E’ facile considerazione, dopo un’estate di attacchi, accuse, recriminazioni che hanno avvolto le anime del Pd, pensare che il domani sia ancora incerto e di complessa analisi. Spiragli sembrano essersi aperti dopo l’annunciata fermezza del premier nel perseguire con la sua maggioranza il raggiungimento delle riforme contro ogni ostruzionismo e strumentalità. Voci di dialogo sembrano apparire anche tra i più severi censori di ogni novità, ma non è dato sapere se si tratta di temporeggiamenti o di dati positivi e reali. Cosa che tuttavia si chiarirà a breve, al ritorno del premier dall’Assemblea dell’Onu e dagli altri impegni internazionali. Questo è almeno l’auspicio.
Ma siamo “sospesi” anche per altre ragioni. Se i Cinquestelle sono in bilico tra la lotta e il governo e incerti quale strada prendere (andrebbe loro ricordato il fondamentale moderatismo nazionale anche se condito di fiammate populiste) il vero nodo, almeno nel medio periodo è che cosa accadrà nell’area del centrodestra. Se l’ex cavaliere ha deciso di riprendere un ruolo attivo nelle sue truppe allo sbando e con decine di fuoriuscite, non è affatto chiaro quale tipo di “discesa o ridiscesa in campo” abbia in mente rammentando anche la non positività di “minestre riscaldate” come direbbe l’antico saggio. E’ la storia di questo paese – corretta in parte dalle disavventure giudiziarie anche costruite apposta per delegittimarlo – che sta limitando le fortune di una riedizione delle invenzioni berlusconiane. Resta invece la necessità di una chiamata all’impegno per una vasta area ondeggiante e senza guida. Il primo intoppo è però il leader della Lega che consapevole del trend in ascesa, non sempre per acute scelte politiche, più spesso per abili richiami alla pancia del possibile elettorato, vuole a tutti i costi essere il primo e il leader del futuro rassemblement di centro destra. Arduo pensare a una scelta condivisa, più sicura una forzata coabitazione in un sistema a due punte dove nessuno cederà terreno all’altro. Così, ovviamente, non si ricostruirà un’alleanza politica e strategica di ampio respiro ma un qualche risultato elettorale potrebbe arrivare.
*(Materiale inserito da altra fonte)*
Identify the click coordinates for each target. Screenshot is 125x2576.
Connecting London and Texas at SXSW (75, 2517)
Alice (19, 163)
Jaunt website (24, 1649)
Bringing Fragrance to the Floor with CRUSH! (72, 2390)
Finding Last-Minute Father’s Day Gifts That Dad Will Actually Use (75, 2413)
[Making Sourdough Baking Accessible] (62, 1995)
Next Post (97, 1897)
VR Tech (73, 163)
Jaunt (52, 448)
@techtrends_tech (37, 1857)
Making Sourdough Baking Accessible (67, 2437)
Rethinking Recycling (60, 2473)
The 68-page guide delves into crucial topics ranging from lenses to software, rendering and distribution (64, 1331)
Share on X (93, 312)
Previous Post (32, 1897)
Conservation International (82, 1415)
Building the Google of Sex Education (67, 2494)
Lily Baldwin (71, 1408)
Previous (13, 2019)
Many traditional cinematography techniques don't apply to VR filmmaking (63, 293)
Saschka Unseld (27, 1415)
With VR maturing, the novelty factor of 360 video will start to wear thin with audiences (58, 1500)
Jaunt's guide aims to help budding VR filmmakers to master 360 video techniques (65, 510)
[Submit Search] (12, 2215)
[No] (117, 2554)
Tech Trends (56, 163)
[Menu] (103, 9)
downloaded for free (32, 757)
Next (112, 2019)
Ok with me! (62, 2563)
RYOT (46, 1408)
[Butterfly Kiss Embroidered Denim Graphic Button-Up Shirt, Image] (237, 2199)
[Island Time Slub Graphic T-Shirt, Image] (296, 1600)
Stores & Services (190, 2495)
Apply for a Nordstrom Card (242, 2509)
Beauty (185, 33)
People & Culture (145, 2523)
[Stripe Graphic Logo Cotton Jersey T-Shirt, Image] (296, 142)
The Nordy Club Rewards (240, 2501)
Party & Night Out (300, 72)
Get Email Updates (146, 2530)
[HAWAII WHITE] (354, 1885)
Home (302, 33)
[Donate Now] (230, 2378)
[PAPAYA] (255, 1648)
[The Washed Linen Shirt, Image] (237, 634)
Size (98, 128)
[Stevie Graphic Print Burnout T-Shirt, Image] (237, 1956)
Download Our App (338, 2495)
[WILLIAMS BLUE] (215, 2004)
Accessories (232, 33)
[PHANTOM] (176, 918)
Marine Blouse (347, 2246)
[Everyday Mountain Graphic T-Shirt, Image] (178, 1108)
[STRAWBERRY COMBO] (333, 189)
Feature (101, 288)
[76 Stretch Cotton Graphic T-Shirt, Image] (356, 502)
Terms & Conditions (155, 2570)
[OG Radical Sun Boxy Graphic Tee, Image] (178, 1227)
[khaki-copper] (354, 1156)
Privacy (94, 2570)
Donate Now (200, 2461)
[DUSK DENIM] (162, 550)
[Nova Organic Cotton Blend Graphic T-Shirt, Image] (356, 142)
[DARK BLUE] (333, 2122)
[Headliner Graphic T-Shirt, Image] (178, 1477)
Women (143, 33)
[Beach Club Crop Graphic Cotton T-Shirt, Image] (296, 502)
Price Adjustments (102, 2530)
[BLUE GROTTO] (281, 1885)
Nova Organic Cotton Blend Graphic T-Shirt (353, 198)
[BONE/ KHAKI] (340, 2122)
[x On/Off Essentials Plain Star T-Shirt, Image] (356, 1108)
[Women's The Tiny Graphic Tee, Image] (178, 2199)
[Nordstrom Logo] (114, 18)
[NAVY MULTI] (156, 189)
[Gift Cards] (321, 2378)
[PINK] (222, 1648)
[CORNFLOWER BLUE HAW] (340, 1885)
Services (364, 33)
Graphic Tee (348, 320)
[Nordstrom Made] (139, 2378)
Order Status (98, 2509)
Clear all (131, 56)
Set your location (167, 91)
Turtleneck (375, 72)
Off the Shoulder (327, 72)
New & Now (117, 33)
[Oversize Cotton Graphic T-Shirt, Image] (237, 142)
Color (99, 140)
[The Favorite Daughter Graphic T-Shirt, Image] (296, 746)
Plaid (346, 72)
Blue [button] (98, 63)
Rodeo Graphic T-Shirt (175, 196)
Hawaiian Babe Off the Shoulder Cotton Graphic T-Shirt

Segno di questa situazione il perdere pezzi da parte di Forza Italia e il rafforzarsi non elettorale ma numerico, della pattuglia presente al centro fatta di resti di forze e gruppi precedenti tutti in questo momento tendenti a sorreggere governo e maggioranza anche se con mal di pancia e distinguo. Per loro il voto domani sarebbe la scomparsa, per il paese il rischio della ingovernabilità. Ecco perché, in attesa del nuovo centro destra molti di loro galleggiano al centro geografico. Potrebbe essere un’attesa non breve.
E’ soprattutto questa assenza, questo vuoto di rappresentanza che si somma alla crisi delle grandi forze sociali a porre qualche legittimo interrogativo sul risultato delle riforme in itinere, se cioè esse risponderanno alla esigenza sacrosanta di un paese moderno, con istituzioni efficienti e rappresentative oppure, come costume nazionale insegna, saranno sempre rattoppi provvisori di un sistema snaturato ma lontano da un disegno coerente. Con il rischio che si racchiude nell’ironico aforisma che potremmo indicare con l’espressione: “è peggio il tappo, che il foro da chiudere”!